**Excerpt provided:**
## start

If you want to be more productive but struggle to get there, the problem isn’t that you aren’t capable. More often, it’s the hidden beliefs shaping your behavior without you even realizing it.
Behavioral design expert Nir Eyal explains how you can loosen the grip of limiting beliefs and become your better self.
Most of Your Productivity Goals Are Really About Focus
Ask almost anyone what they want from their workday and the answers are remarkably similar:
“I want fewer interruptions.”
“I want more deep work time.”
“I want to spend less time replying to messages, and more time on meaningful work.”
Different words, same problem: our ability to focus.
Your productivity depends on controlling where your attention goes. But whether you’re designing a product, managing a team, writing code, or trying to finish a project on time, focus has become a battlefield.
The Battle for Your Attention
Every day our ability to focus comes under attack from both internal triggers, like intrusive thoughts, and external triggers, like notifications.

## end

**Data records:**
## start

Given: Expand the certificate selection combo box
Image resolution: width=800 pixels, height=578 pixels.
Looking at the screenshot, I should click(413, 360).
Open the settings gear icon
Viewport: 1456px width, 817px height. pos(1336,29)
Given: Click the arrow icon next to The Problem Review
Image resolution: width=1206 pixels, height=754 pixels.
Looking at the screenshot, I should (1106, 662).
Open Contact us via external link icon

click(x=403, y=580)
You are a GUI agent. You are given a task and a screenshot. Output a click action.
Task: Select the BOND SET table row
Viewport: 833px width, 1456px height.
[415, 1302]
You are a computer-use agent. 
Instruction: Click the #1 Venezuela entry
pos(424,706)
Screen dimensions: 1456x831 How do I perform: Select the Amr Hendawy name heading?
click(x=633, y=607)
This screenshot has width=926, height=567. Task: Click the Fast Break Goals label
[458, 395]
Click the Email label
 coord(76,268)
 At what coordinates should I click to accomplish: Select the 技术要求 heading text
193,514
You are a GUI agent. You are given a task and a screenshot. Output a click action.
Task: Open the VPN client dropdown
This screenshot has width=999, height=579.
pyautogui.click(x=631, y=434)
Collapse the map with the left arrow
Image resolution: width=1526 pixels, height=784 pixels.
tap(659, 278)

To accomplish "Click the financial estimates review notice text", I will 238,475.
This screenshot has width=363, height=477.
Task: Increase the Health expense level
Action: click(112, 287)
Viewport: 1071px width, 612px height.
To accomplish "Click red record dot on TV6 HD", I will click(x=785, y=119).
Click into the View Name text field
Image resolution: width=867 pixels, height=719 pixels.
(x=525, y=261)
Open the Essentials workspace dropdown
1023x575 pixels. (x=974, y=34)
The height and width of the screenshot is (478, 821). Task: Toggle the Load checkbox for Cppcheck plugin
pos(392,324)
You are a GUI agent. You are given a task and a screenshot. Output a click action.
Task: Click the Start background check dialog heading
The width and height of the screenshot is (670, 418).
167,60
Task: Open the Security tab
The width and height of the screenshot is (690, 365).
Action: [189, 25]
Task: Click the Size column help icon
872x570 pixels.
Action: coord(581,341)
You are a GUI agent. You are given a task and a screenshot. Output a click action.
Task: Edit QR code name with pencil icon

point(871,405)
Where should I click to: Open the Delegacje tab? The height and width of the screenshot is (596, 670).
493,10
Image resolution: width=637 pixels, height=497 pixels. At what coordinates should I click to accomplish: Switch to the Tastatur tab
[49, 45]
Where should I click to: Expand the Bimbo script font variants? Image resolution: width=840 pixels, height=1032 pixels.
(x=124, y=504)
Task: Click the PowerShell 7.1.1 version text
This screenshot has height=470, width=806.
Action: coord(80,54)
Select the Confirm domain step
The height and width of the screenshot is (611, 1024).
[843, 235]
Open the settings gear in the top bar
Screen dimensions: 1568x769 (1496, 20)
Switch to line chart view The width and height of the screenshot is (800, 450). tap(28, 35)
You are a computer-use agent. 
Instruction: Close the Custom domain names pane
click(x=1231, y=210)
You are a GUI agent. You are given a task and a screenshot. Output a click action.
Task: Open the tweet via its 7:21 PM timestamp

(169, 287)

## end

**Tasks for this exercise:**
**A)** According to the productivity article, what two kinds of triggers attack our ability to focus each day?
**B)** Pick up the productivity article after its last sentence and carry it forward.
The rows are separate from the productivity article.

**Answers by task:**
**A)** Internal triggers, like intrusive thoughts, and external triggers, like notifications.

**B)**
At the same time, the best funded companies in the world are spending every cent they have to seize your attention and monetize it.
It is possible to direct your attention away from what doesn’t serve you. (That’s why I wrote Indistractable: How to Control Your Attention and Choose Your Life.)
But it starts with something fundamental: the beliefs you hold about yourself, and your abilities.
The Surprising Power of Limiting Beliefs
Millions of us want to improve our focus, but we feel stuck. This isn’t because we’re incapable of improving how we live and work — it’s because our beliefs are getting in our way.
We internalize stories about how we aren’t cut out for improvement, and they become a self-fulfilling prophecy. In other words, your labels become your limits.
Here are some of the most common limiting beliefs about focus, and how you can turn them into liberating beliefs instead.
Hidden Belief #1: People Like Me Just Aren’t Focused
After enough frustrating workdays, it’s easy to build a self-limiting story.
You dwell on the times you meant to concentrate, but ended up pinballing between nonessential tasks. The afternoons that disappeared into your inbox, the projects that took longer than expected…they’re all “evidence” that you just aren’t a focused person.
Psychologists call this identity foreclosure. You’re committing to a limiting identity and closing off the possibility that you could behave differently.
Once that label takes hold, it shapes your expectations for yourself…and you live down to those expectations.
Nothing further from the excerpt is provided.